Israel says won't renew mandate of Hebron observer mission

Jerusalem (AFP) –


Israeli Prime Minister Benjamin Netanyahu said Monday he will not renew the mandate of international observers in the flashpoint West Bank city of Hebron, effectively closing the mission.

The Temporary International Presence in Hebron (TIPH) was established in the city following a massacre of Palestinians in 1994, but Netanyahu accused it of bias.

"We will not allow the continuation of an international force that acts against us," Netanyahu said in a statement released by his office on Twitter.

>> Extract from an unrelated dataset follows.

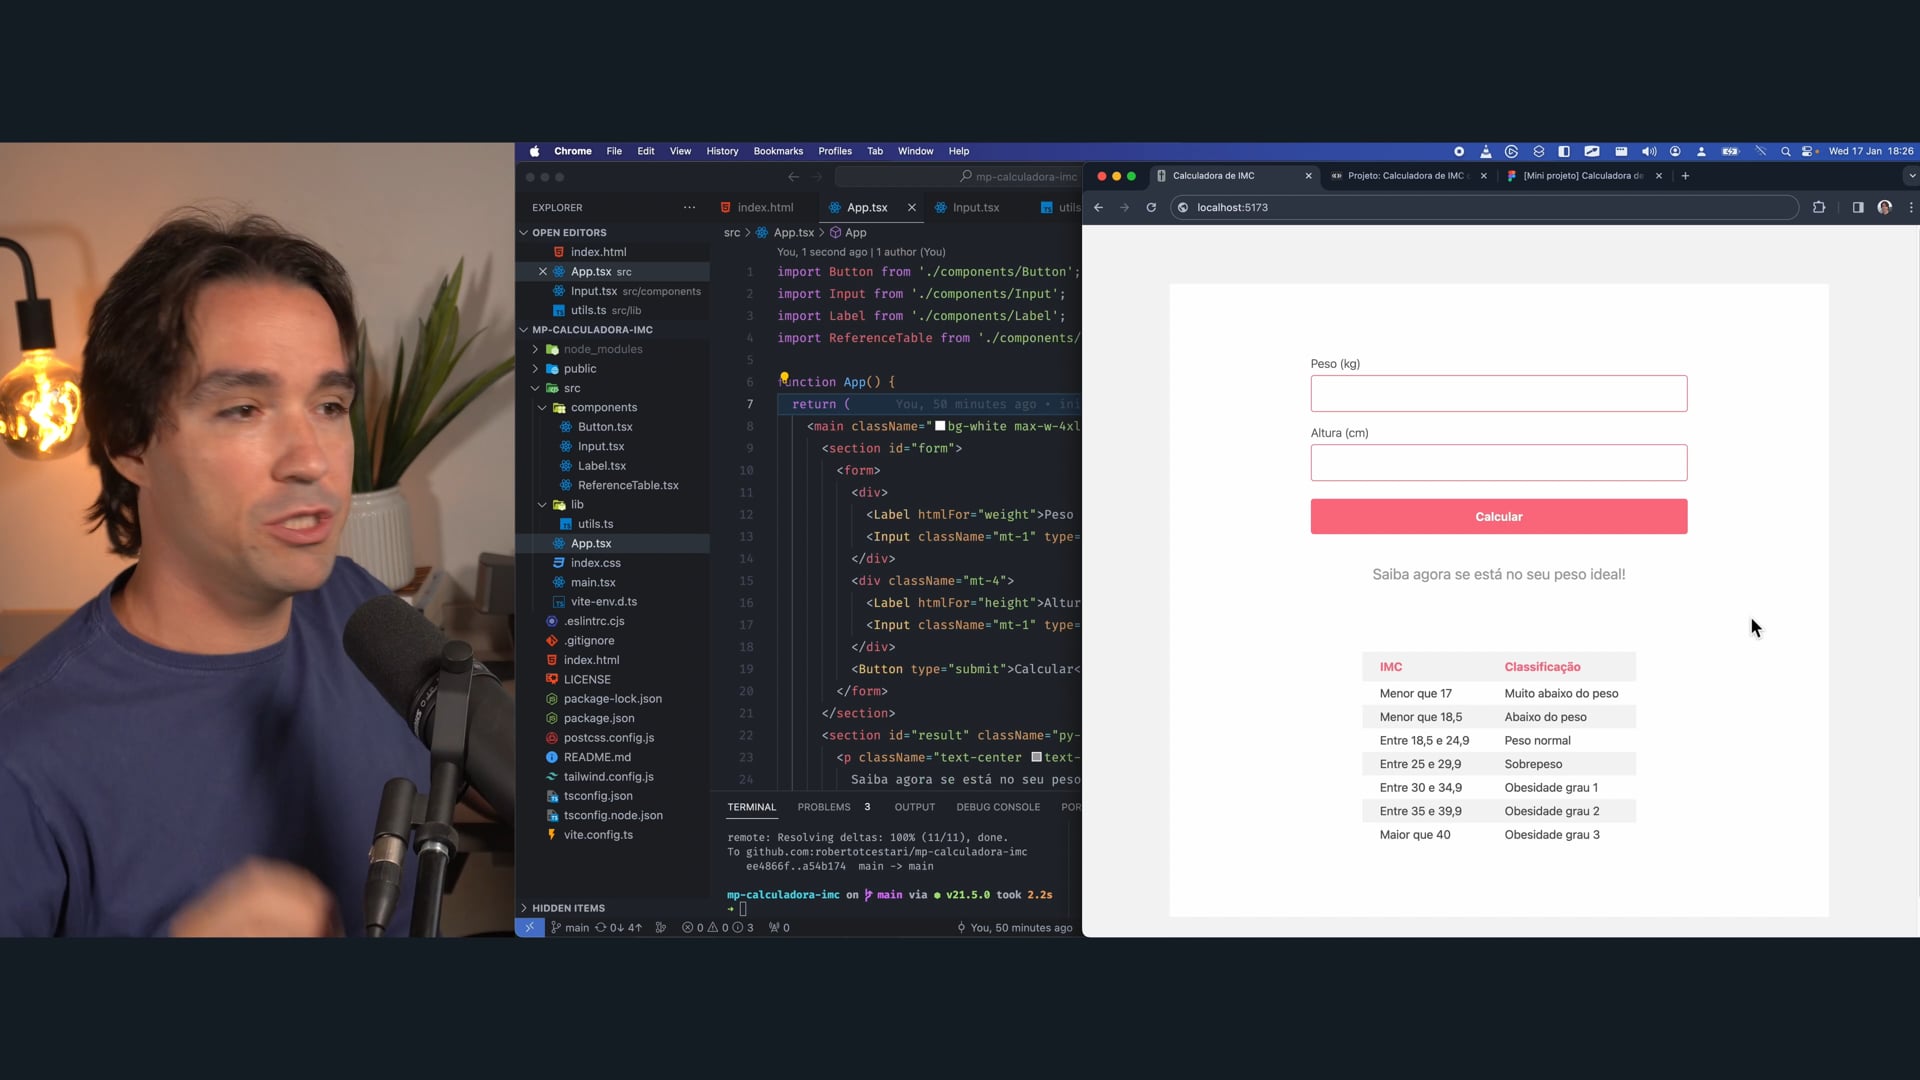Open a new Chrome tab

[1685, 176]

The premier did not specify why he had decided not to renew the mission's mandate, which had been renewed every six months since its creation.

The Norway-led team is comprised of 64 observers who are tasked with promoting a sense of security for Palestinians in Hebron, the largest city in the West Bank.

Its mission was created after 29 Palestinian worshippers were killed by an American-born Israeli settler.

Observers carry out daily patrols and document rights abuses they witness, although they are not allowed to intervene.

The mission reports its findings to its member countries -- Italy, Norway, Sweden, Switzerland and Turkey -- as well as the Israeli and Palestinian authorities.

Israel has in recent years accused some observers of failing to act impartially.

Hebron is holy to both Muslims and Jews and has been a flashpoint in the conflict between Israelis and Palestinians.

At least 600 Jewish settlers live under heavy military guard in the city, which is home to around 200,000 Palestinians.

Israeli settlements are seen as illegal under international law and a major obstacle to peace, as they are built on land the Palestinians seen as part of their future state.